BURMA -- More than 200 migrants were rescued by Burma's navy Friday from the waters off southeast Asia. Thousands more are still stranded at sea, after fleeing poverty and religious persecution.
Many of the migrants are Rohingya - a Muslim minority from overwhelmingly Buddhist Burma. They have lived along the border with Muslim Bangladesh for generations.
Long simmering religious animosity exploded three years ago, when Buddhist mobs burned Muslim villages. More than 100,000 Rohingya fled to government refugee camps. We found Abdusalem at one.
"My family ran to survive," he said. "They're barely surviving now."
The camps are off limits, but we managed to slip in. The people are frightened, hungry and stateless. Rohingya are not considered citizens of Burma.

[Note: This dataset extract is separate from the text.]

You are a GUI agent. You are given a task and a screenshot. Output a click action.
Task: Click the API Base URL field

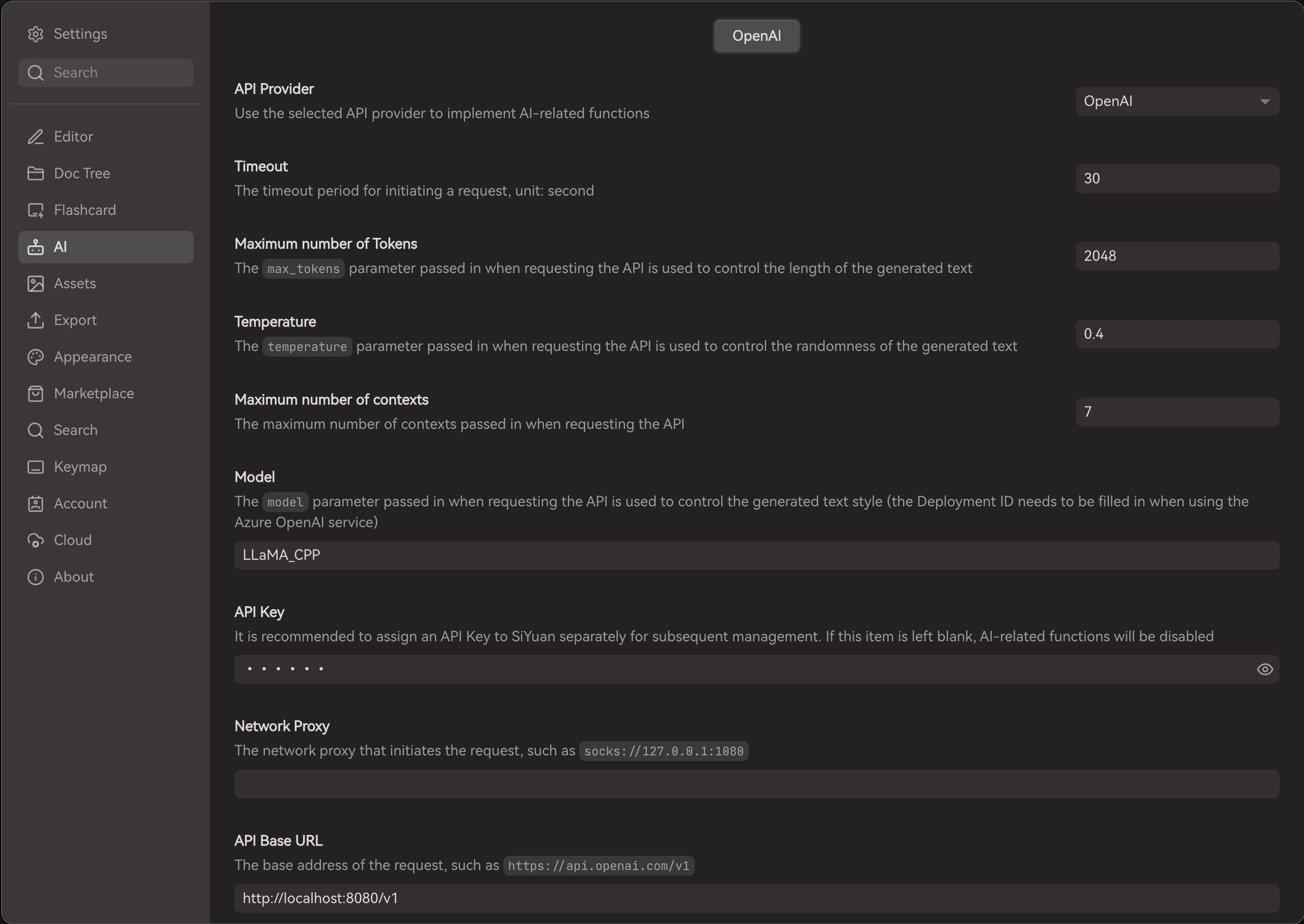click(x=756, y=899)
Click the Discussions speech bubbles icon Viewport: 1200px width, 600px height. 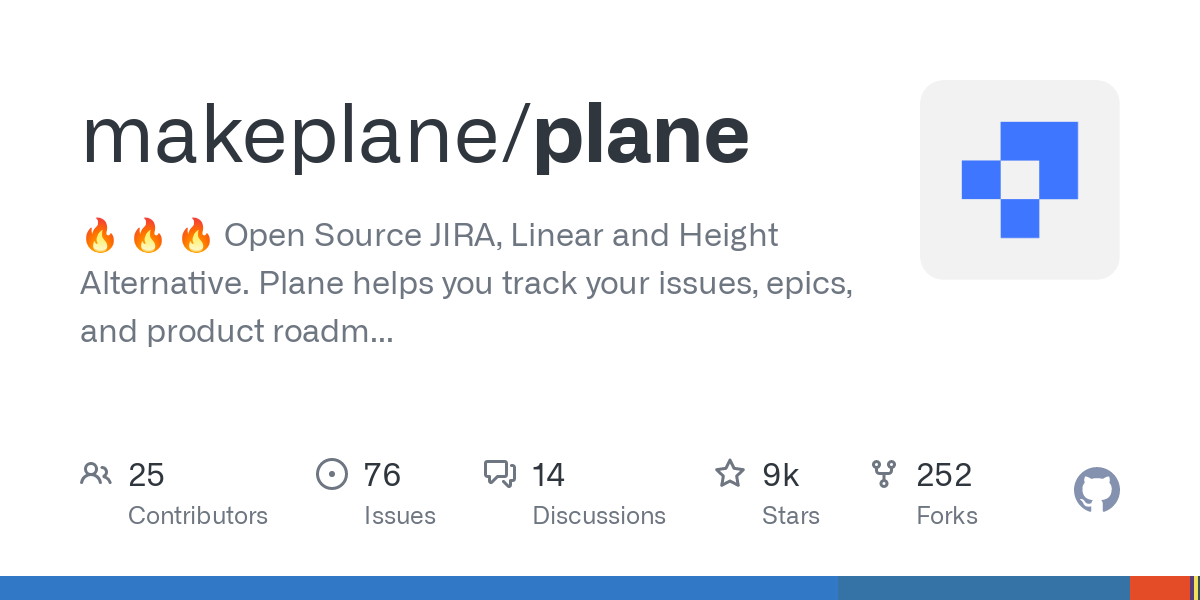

Matt Smith, a human rights worker documenting conditions in the camps, says they're essentially "concentration camps."
"People are confined in these camps," said Smith. "They can't leave these areas."
Smith told us most people's only option is to flee by sea.
"We're seeing people risking their lives actually to get on boats to flee to other countries," said Smith.
We went to the capital to ask President Thein Sein about the Rohingya.
"They are illegal immigrants and now some of their generations are being born here," said Sein. "We'll scrutinize these people to see if they are eligible for citizenship. If not, we'll consider other circumstances."
For thousands of Rohingya, circumstances in Burma are so dire they'd rather face the forbidding sea.